[Saved data entries]
**********
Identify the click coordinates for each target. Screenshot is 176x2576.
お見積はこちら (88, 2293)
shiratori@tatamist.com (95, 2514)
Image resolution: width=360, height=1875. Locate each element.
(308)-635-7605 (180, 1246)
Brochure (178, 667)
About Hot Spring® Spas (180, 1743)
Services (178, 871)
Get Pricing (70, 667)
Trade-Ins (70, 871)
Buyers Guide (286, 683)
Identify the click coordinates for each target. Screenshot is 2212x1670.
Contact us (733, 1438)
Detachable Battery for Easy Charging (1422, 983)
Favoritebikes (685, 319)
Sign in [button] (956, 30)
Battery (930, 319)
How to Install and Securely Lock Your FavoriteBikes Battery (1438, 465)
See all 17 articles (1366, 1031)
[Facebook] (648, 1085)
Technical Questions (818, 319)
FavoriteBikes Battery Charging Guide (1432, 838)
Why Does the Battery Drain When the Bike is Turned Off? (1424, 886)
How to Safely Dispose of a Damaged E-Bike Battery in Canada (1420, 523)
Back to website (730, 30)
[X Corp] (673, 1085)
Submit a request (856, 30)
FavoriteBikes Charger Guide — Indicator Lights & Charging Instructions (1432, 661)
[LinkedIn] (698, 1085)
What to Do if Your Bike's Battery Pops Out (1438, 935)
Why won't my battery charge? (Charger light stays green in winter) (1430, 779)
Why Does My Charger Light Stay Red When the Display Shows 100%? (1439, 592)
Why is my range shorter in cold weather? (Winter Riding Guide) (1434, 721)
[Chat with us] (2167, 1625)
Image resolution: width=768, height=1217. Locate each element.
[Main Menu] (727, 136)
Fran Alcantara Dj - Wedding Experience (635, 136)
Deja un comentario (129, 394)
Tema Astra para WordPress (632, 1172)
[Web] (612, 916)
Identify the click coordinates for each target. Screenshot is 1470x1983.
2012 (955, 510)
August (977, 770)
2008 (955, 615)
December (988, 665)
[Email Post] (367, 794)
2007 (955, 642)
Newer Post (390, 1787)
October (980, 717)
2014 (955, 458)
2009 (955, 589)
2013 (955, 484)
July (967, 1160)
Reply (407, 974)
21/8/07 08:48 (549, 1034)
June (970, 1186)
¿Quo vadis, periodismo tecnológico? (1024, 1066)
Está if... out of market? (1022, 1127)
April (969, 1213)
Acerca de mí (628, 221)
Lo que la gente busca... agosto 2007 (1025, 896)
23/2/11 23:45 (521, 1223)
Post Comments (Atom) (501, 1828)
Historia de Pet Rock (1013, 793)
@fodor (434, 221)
**********
* **WORK REQUIRED**: So that nothing differs from the original, transcribe all of the records above.

* **TASK ANSWER**:
Identify the click coordinates for each target. Screenshot is 176x2576.
お見積はこちら (88, 2293)
shiratori@tatamist.com (95, 2514)
Image resolution: width=360, height=1875. Locate each element.
(308)-635-7605 (180, 1246)
Brochure (178, 667)
About Hot Spring® Spas (180, 1743)
Services (178, 871)
Get Pricing (70, 667)
Trade-Ins (70, 871)
Buyers Guide (286, 683)
Identify the click coordinates for each target. Screenshot is 2212x1670.
Contact us (733, 1438)
Detachable Battery for Easy Charging (1422, 983)
Favoritebikes (685, 319)
Sign in [button] (956, 30)
Battery (930, 319)
How to Install and Securely Lock Your FavoriteBikes Battery (1438, 465)
See all 17 articles (1366, 1031)
[Facebook] (648, 1085)
Technical Questions (818, 319)
FavoriteBikes Battery Charging Guide (1432, 838)
Why Does the Battery Drain When the Bike is Turned Off? (1424, 886)
How to Safely Dispose of a Damaged E-Bike Battery in Canada (1420, 523)
Back to website (730, 30)
[X Corp] (673, 1085)
Submit a request (856, 30)
FavoriteBikes Charger Guide — Indicator Lights & Charging Instructions (1432, 661)
[LinkedIn] (698, 1085)
What to Do if Your Bike's Battery Pops Out (1438, 935)
Why won't my battery charge? (Charger light stays green in winter) (1430, 779)
Why Does My Charger Light Stay Red When the Display Shows 100%? (1439, 592)
Why is my range shorter in cold weather? (Winter Riding Guide) (1434, 721)
[Chat with us] (2167, 1625)
Image resolution: width=768, height=1217. Locate each element.
[Main Menu] (727, 136)
Fran Alcantara Dj - Wedding Experience (635, 136)
Deja un comentario (129, 394)
Tema Astra para WordPress (632, 1172)
[Web] (612, 916)
Identify the click coordinates for each target. Screenshot is 1470x1983.
2012 (955, 510)
August (977, 770)
2008 (955, 615)
December (988, 665)
[Email Post] (367, 794)
2007 (955, 642)
Newer Post (390, 1787)
October (980, 717)
2014 (955, 458)
2009 (955, 589)
2013 (955, 484)
July (967, 1160)
Reply (407, 974)
21/8/07 08:48 (549, 1034)
June (970, 1186)
¿Quo vadis, periodismo tecnológico? (1024, 1066)
Está if... out of market? (1022, 1127)
April (969, 1213)
Acerca de mí (628, 221)
Lo que la gente busca... agosto 2007 (1025, 896)
23/2/11 23:45 (521, 1223)
Post Comments (Atom) (501, 1828)
Historia de Pet Rock (1013, 793)
@fodor (434, 221)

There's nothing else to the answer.